Plasma Ceramides and Sphingomyelins in Relation to Atrial Fibrillation Risk: The Cardiovascular Health Study

Abstract

Background Ceramides exhibit multiple biological activities that may influence the pathophysiological characteristics of atrial fibrillation (AF). Whether the length of the saturated fatty acid carried by the ceramide or their sphingomyelin precursors are associated with AF risk is not known. Methods and Results Among 4206 CHS (Cardiovascular Health Study) participants (mean age, 76 years; 40% men) who were free of prevalent AF at baseline, we identified 1198 incident AF cases over a median 8.7 years of follow-up. We examined 8 sphingolipid species: ceramide and sphingomyelin species with palmitic acid and species with very-long-chain saturated fatty acids: arachidic; behenic; and lignoceric. In adjusted Cox regression analyses, ceramides and sphingomyelins with very-long-chain saturated fatty acids were associated with reduced AF risk (ie, per 2-fold higher ceramide with behenic acid hazard ratio, 0.71; 95% CI, 0.59-0.86; sphingomyelin with behenic acid hazard ratio, 0.60; 95% CI, 0.46-0.77). In contrast, ceramides and sphingomyelins with palmitic acid were associated with increased AF risk (ceramide with palmitic acid hazard ratio, 1.31; 95% CI, 1.03-1.66; sphingomyelin with palmitic acid hazard ratio, 1.73; 95% CI, 1.18-2.55). Associations were attenuated with adjustment for NT-proBNP (N-terminal pro-B-type natriuretic peptide), but did not differ significantly by age, sex, race, body mass index, or history of coronary heart disease. Conclusions Our findings suggest that several ceramide and sphingomyelin species are associated with incident AF, and that these associations differ on the basis of the fatty acid. Ceramides and sphingomyelins with palmitic acid were associated with increased AF risk, whereas ceramides and sphingomyelins with very-long-chain saturated fatty acids were associated with reduced AF risk.

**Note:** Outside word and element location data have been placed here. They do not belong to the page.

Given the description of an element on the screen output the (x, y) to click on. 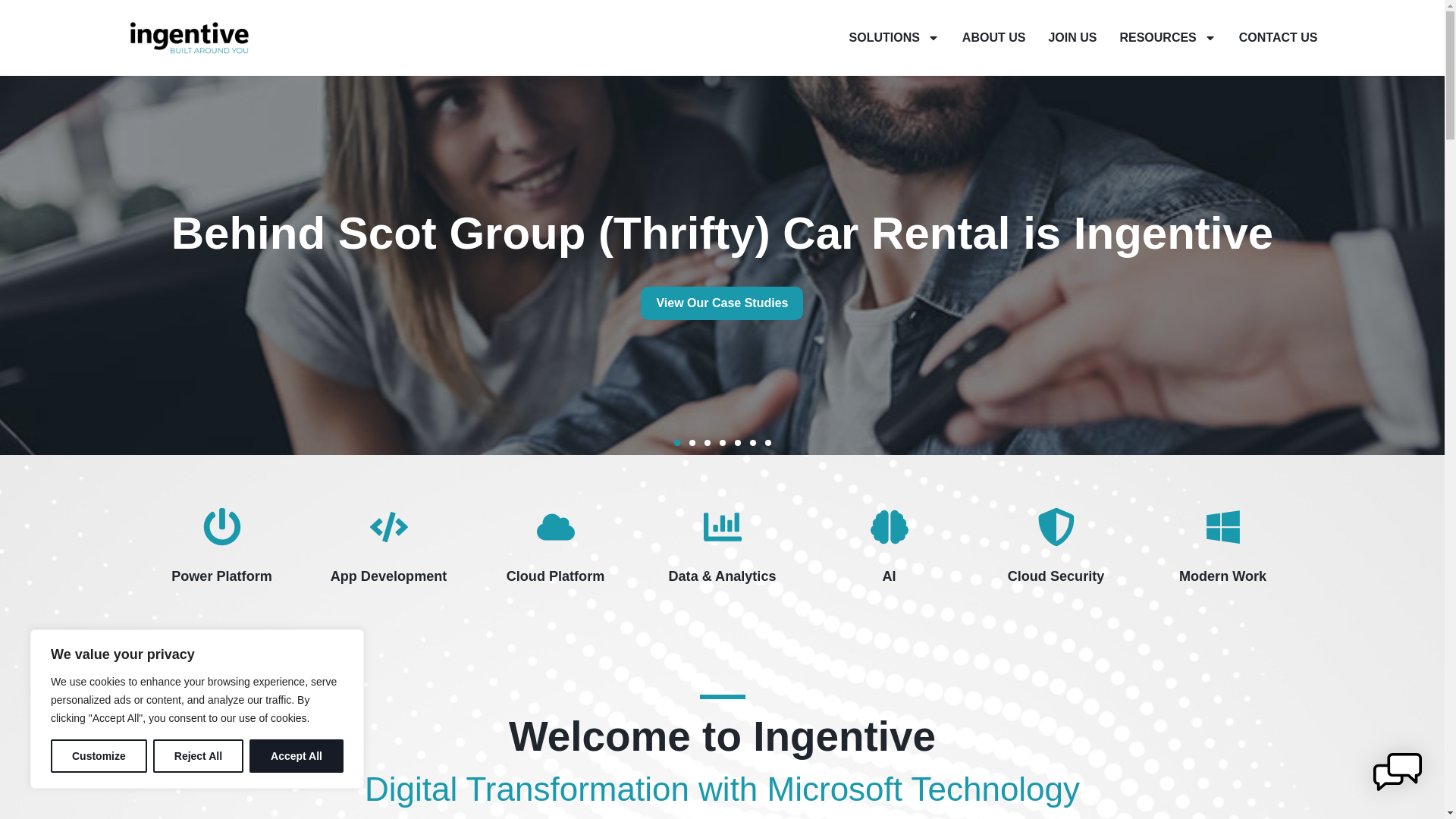
ABOUT US (993, 37)
Customize (98, 756)
Accept All (295, 756)
RESOURCES (1167, 37)
Reject All (197, 756)
JOIN US (1072, 37)
SOLUTIONS (894, 37)
CONTACT US (1278, 37)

Keywords: atrial fibrillation; biomarker; epidemiology; lipid metabolites; lipids.

Figure 1

Participant mean baseline characteristics and trends across quartiles of sphingolipids among 4206 CHS (Cardiovascular Health Study) participants. *Measured in 1992 to 1993 for all participants. The colored graphics show means or percentages of each characteristic across quartiles of each of the sphingolipids. Unadjusted linear and logistic regression models were used to assess statistically significant (P<0.0022; 0.05/23 characteristics) associations of log‐transformed sphingolipids with each characteristic; statistically significant positive trends are blue, statistically significant negative trends are red, and gray indicates P>0.0022. Cer‐16 indicates ceramide with palmitic acid; Cer‐20, ceramide with arachidic acid; Cer‐22, ceremide with behenic acid; Cer‐24, ceremide with lignoceric acid; CRP, C‐reactive protein; HDL, high‐density lipoprotein; HF, heart failure; LDL, low‐density lipoprotein; LV, left ventricle; MI, myocardial infarction; NT‐proBNP, N‐terminal pro‐B‐type natriuretic peptide; Q1, quartile 1 (the mean or percentage of each characteristic among participants with a sphingolipid level in the lowest 25% of the distribution); Q4, quartile 4 (the mean or percentage among participants with a sphingolipid level in the highest 25% of the distribution); SM‐16, sphingomyelin with palmitic acid; SM‐20, sphingomyelin with arachidic acid; SM‐22, sphingomyelin with behenic acid; SM‐24, sphingomyelin with lignoceric acid.

Figure 2

Risk of incident atrial fibrillation per 2‐fold higher sphingolipid level. Hazard ratios and 95% CIs are presented; each line represents a separate model. Model 1 includes adjustment for age, sex, race, and study site; model 2 includes model 1 adjustment terms and additional adjustment for body mass index, systolic blood pressure, treated hypertension, smoking, alcohol use, high‐density lipoprotein, low‐density lipoprotein, PR interval, prevalent diabetes mellitus, heart failure, and history of myocardial infarction; in model 3, in addition to model 2 adjustment terms, ceramide with palmitic acid (Cer‐16) and sphingomyelin with palmitic acid (SM‐16) include adjustment for ceremide with behenic acid (Cer‐22) and sphingomyelin with behenic acid (SM‐22), respectively; ceramide with arachidic acid (Cer‐20), Cer‐22, ceremide with lignoceric acid (Cer‐24) and sphingomyelin with arachidic acid (SM‐20), SM‐22, and sphingomyelin with lignoceric acid (SM‐24) include adjustment for Cer‐16 and SM‐16, respectively.